Lastly, we have here the lesson of patient acquiescence in Christ's undisclosed will.
The error into which the brethren of the Apostle fell as to the meaning of the Lord's words was a very natural one, especially when taken with the commentary which John's unusually protracted life seemed to append to it. We know that that belief lingered long after the death of the Apostle; and that legends, like the stories that are found in many nations of heroes that have disappeared, but are sleeping in some mountain recess, clustered round John's grave; over which the earth was for many a century believed to heave and fall with his gentle breathing.
John did not know exactly what his Master meant. He would not venture upon a counter-interpretation. Perhaps his brethren were right, he does not know; perhaps they were wrong, he does not know. One thing he is quite sure of, that what his Master said was: If I will that he tarry.' And he acquiesces quietly in the certainty that it shall be as his Master wills; and, in the uncertainty what that will is, he says in effect: I do not know, and it does not much matter. If I am to go to find Him, well! If He is to come to find me, well again I Whichever way it be, I know that the patient tarrying here will lead to a closer communion hereafter, and so I leave it all in His hands.'
Dear brethren! that is a blessed state that you and I may come to; a state of quiet submission, not of indifference but of acquiescence in the undisclosed will of our loving Christ about all matters, and about this alternative of life or death amongst the rest. The soul that has had communion with Jesus Christ amidst the imperfections here will be able to refer all the mysteries and problems of its future to Him with unshaken confidence. For union with Him carries with it the assurance of its own perpetuity, and in its sweetness yieldeth proof that it was born for immortality.' The Psalmist learned to say,' Thou shalt afterward receive me to glory,' because he could say, I am continually with Thee.' And in like manner we may all rise from the experience of the present to confidence in that immortal future. Death with his abhorred shears' cuts other close ties, but their edge turns on the knot that binds the soul to its Saviour. He who has felt the power of communion with the ever-living Christ cannot but feel that such union must be for ever, and that because Christ lives, and as long as Christ lives, he will live also.
Therefore, to the soul thus abiding in Christ that alternative of life or death which looms so large to us when we have not Christ with us, will dwindle down into very small dimensions. If I live there will be work for me to do here, and His love to possess; if I die there will be work for me to do there too, and His love to possess in still more abundant measure. So it will not be difficult for such a soul to leave the decision of this as of all other things with the Lord of life and death, and to lie acquiescent in His gracious hands. That calm acceptance of His will and patience with Christ's If is the reward of tarrying in silent communion with Him.

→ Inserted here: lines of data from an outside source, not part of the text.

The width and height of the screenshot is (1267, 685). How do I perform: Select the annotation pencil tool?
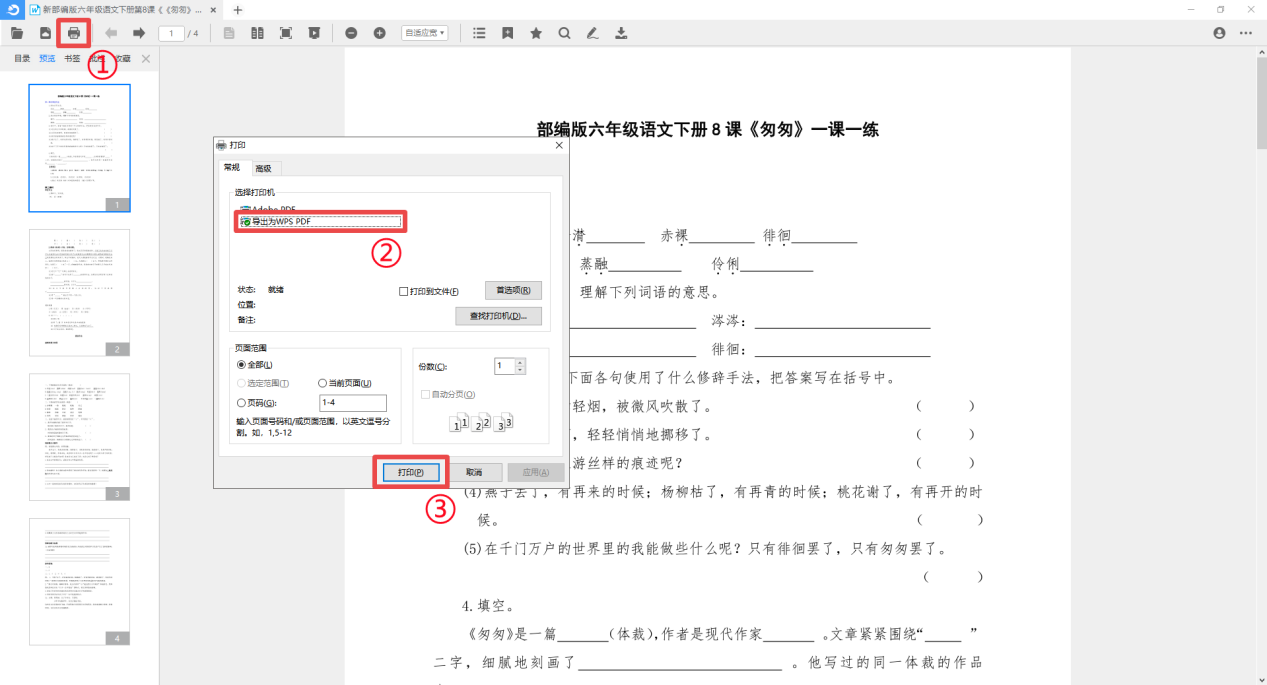(x=592, y=32)
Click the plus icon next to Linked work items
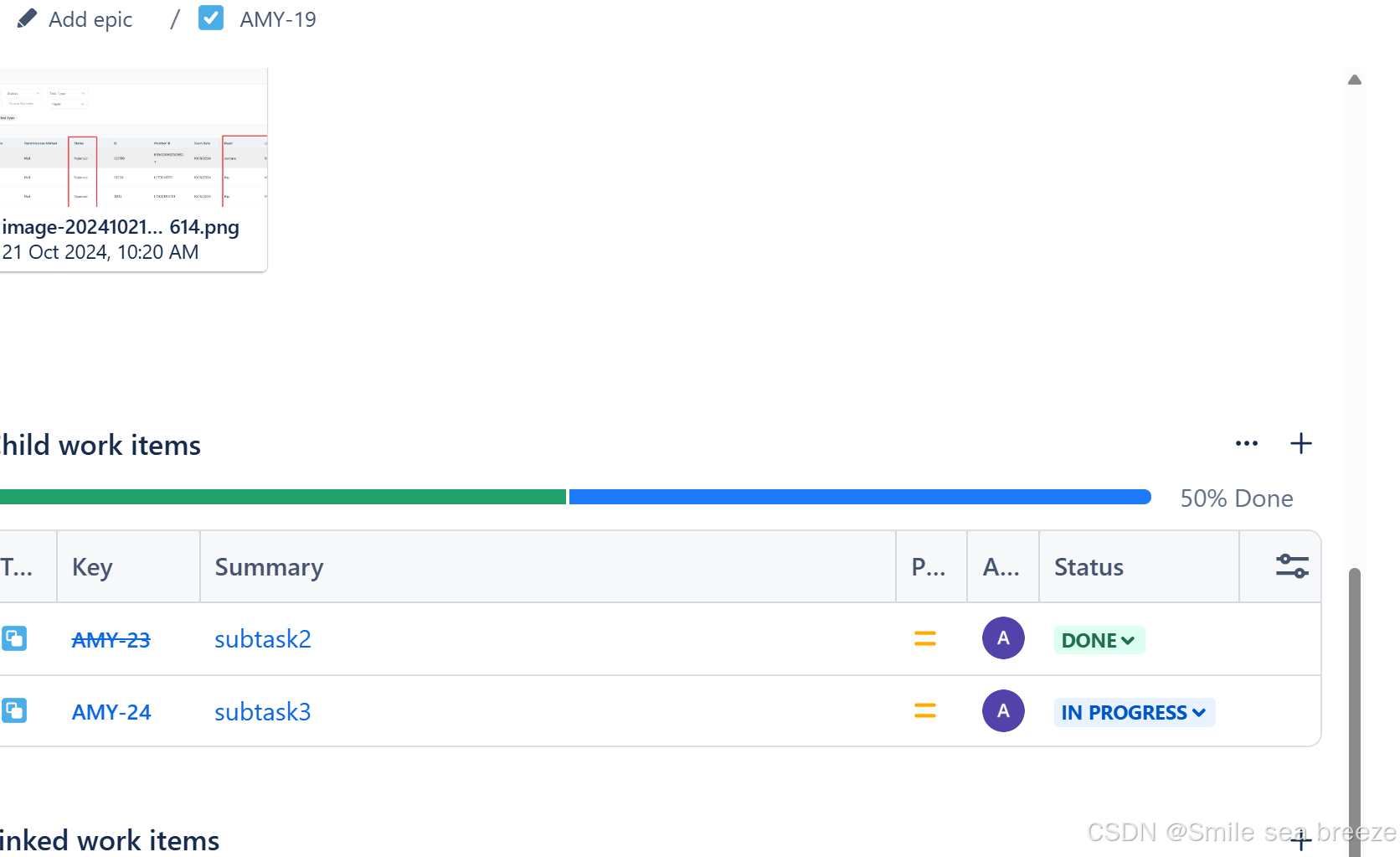The width and height of the screenshot is (1400, 857). (1300, 840)
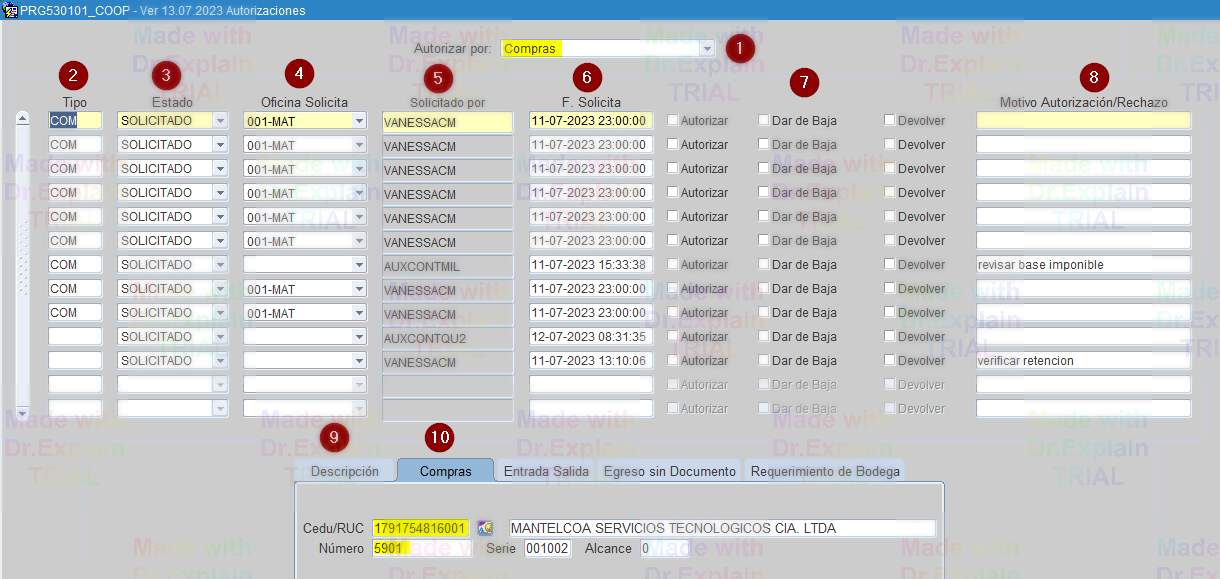Check Dar de Baja for the AUXCONTMIL row
This screenshot has height=579, width=1220.
pos(764,264)
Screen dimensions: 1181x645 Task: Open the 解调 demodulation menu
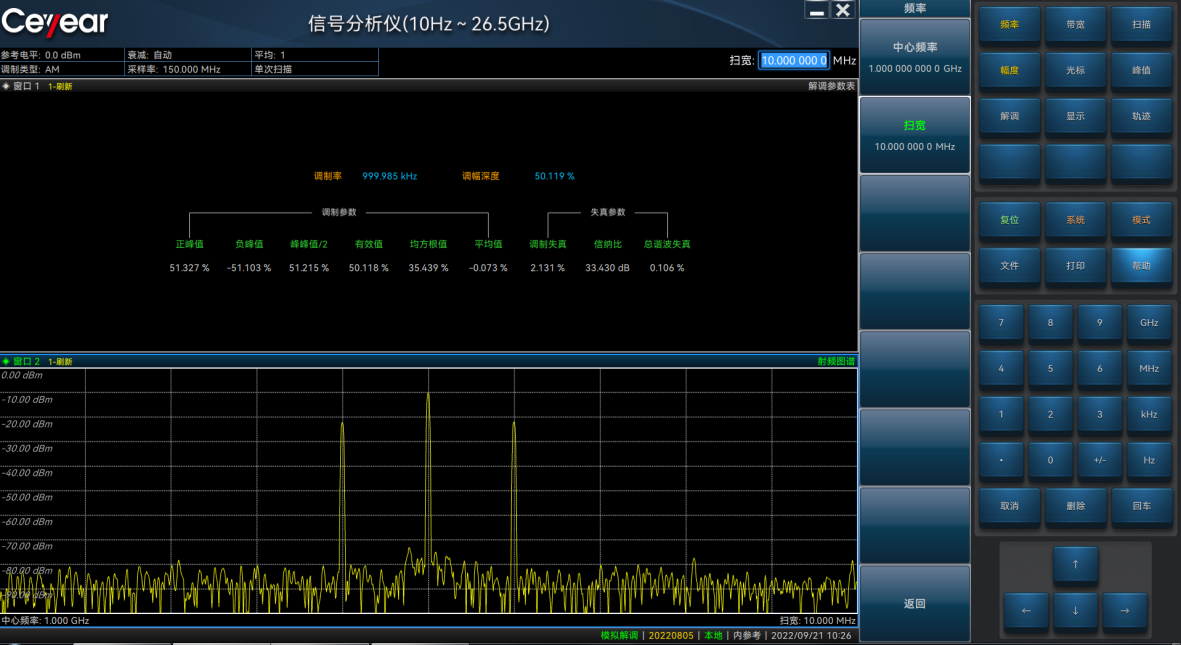[1009, 116]
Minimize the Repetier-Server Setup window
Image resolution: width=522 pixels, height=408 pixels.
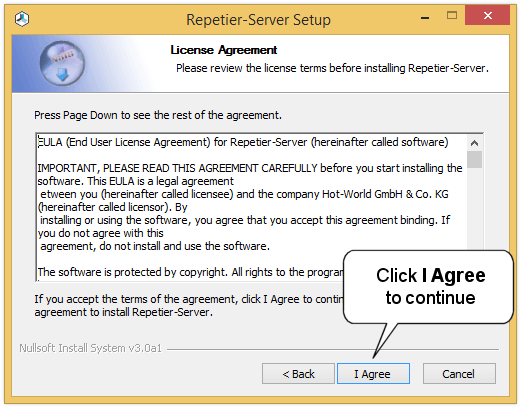tap(425, 16)
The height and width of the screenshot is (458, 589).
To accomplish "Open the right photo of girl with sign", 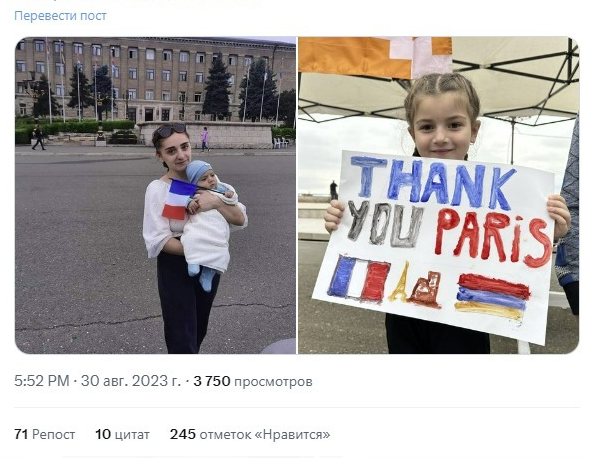I will coord(439,195).
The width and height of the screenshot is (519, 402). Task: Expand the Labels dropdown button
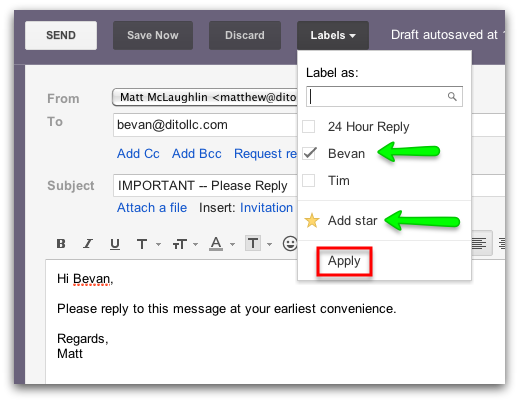pyautogui.click(x=333, y=35)
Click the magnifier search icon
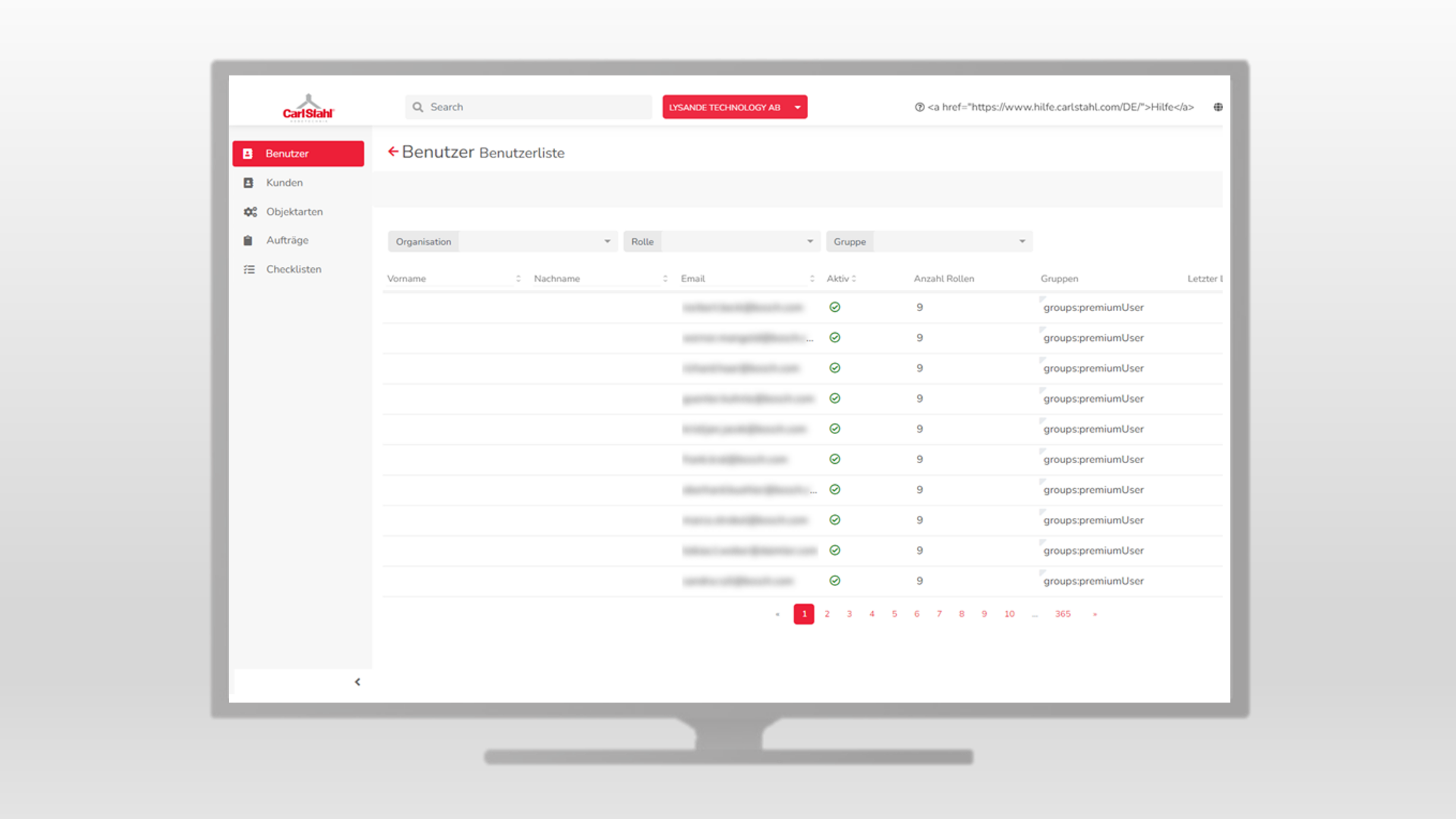 click(x=418, y=107)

My dear friend! has death to you dwindled to a very little thing? Can you say that you are quite sure that it will not touch your truest self? Are you able to leave the alternative in His hands, content with His decision and content with the uncertainty that wraps His decision? Can you say,
Lord! It belongs not to my care.
The answer to these questions is involved in the answer to the other:--Have you trusted your sinful soul for salvation to Jesus Christ, and are you drawing from Him a life which bears fruit in glad service and in patient communion? Then it will not much matter whether you are in heaven or on earth, for in both places and states the essence of your life will be the same, your Companion one, and your work identical. If it be Christ' for me to live it will be gain' for me to die.